NAME
WWW::Translate::Apertium - Open source machine translation
VERSION
Version 0.02 May 3, 2007
SYNOPSIS
use WWW::Translate::Apertium;
my $engine = WWW::Translate::Apertium->new();
my $translated_string = $engine->translate($string);
# default language pair is Catalan -> Spanish
# change to Spanish -> Galician:
$engine->from_into('es-gl');
# check current language pair:
my $current_langpair = $engine->from_into();
# get available language pairs:
my %pairs = $engine->get_pairs();
# default output format is 'plain_text'
# change to 'marked_text':
$engine->output_format('marked_text');
# check current output format:
my $current_format = $engine->output_format();
# configure a new Apertium object to store unknown words:
my $engine = WWW::Translate::Apertium->new(
output => 'marked_text',
store_unknown => 1,
);
# get unknown words for source language = Aranese
my $es_unknown_href = $engine->get_unknown('oc');
DESCRIPTION
Apertium is an open source shallow-transfer machine translation engine designed to translate between related languages, which provides approximate translations between romance languages. It is being developed by the Department of Software and Computing Systems at the University of Alicante. The linguistic data is being developed by research teams from the University of Alicante, the University of Vigo and the Pompeu Fabra University. For more details, see http://apertium.sourceforge.net/.
WWW::Translate::Apertium provides an object oriented interface to the Apertium online machine translation engine.

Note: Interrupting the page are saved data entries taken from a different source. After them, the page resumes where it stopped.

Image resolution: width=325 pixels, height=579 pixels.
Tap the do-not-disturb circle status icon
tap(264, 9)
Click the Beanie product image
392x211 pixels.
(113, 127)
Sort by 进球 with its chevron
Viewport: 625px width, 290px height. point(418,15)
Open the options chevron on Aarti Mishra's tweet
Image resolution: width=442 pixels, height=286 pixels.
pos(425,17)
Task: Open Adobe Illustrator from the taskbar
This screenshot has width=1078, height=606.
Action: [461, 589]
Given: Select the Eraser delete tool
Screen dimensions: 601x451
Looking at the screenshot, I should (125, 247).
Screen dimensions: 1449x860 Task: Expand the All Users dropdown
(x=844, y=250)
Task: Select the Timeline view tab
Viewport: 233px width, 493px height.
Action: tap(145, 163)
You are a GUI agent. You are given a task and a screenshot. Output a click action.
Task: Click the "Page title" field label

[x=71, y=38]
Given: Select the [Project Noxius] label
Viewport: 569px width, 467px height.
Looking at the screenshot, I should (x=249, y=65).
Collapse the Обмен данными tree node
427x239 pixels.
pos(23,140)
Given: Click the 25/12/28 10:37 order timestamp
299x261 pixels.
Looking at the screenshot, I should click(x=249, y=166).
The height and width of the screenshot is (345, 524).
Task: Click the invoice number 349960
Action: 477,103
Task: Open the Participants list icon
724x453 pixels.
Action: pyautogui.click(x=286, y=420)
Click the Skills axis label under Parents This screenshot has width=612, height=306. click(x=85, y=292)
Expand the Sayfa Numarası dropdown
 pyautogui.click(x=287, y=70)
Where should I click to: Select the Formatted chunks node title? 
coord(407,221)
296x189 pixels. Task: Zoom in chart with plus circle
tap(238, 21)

The language pairs currently supported by Apertium are:
Catalan < > Spanish
Galician < > Spanish
Spanish < > Portuguese
Spanish > Brazilian Portuguese
Aranese < > Catalan
Catalan < > French
The Apertium 2.0 architecture includes improvements that support translation between less related languages:
Catalan < > English (experimental)
CONSTRUCTOR
new()
Creates and returns a new WWW::Translate::Apertium object.
my $engine = WWW::Translate::Apertium->new();
WWW::Translate::Apertium recognizes the following parameters:
lang_pair
The valid values of this parameter are:
ca-es
Catalan into Spanish (default value).
es-ca
Spanish into Catalan.
es-gl
Spanish into Galician.
gl-es
Galician into Spanish.
es-pt
Spanish into Portuguese.
pt-es
Portuguese into Spanish.
es-br
Spanish into Brazilian Portuguese.
oc-ca
Aranese into Catalan.
ca-oc
Catalan into Aranese.
fr-ca
French into Catalan.
ca-fr
Catalan into French.
en-ca
English into Catalan.
ca-en
Catalan into English.
output
The valid values of this parameter are:
plain_text
Returns the translation as plain text (default value).
marked_text
Returns the translation with the unknown words marked with an asterisk.
store_unknown
Off by default. If set to a true value, it configures the engine object to store in a hash the unknown words and their frequencies during the session. You will be able to access this hash later through the get_unknown method. If you change the engine language pair in the same session, it will also create a separate word list for the new source language.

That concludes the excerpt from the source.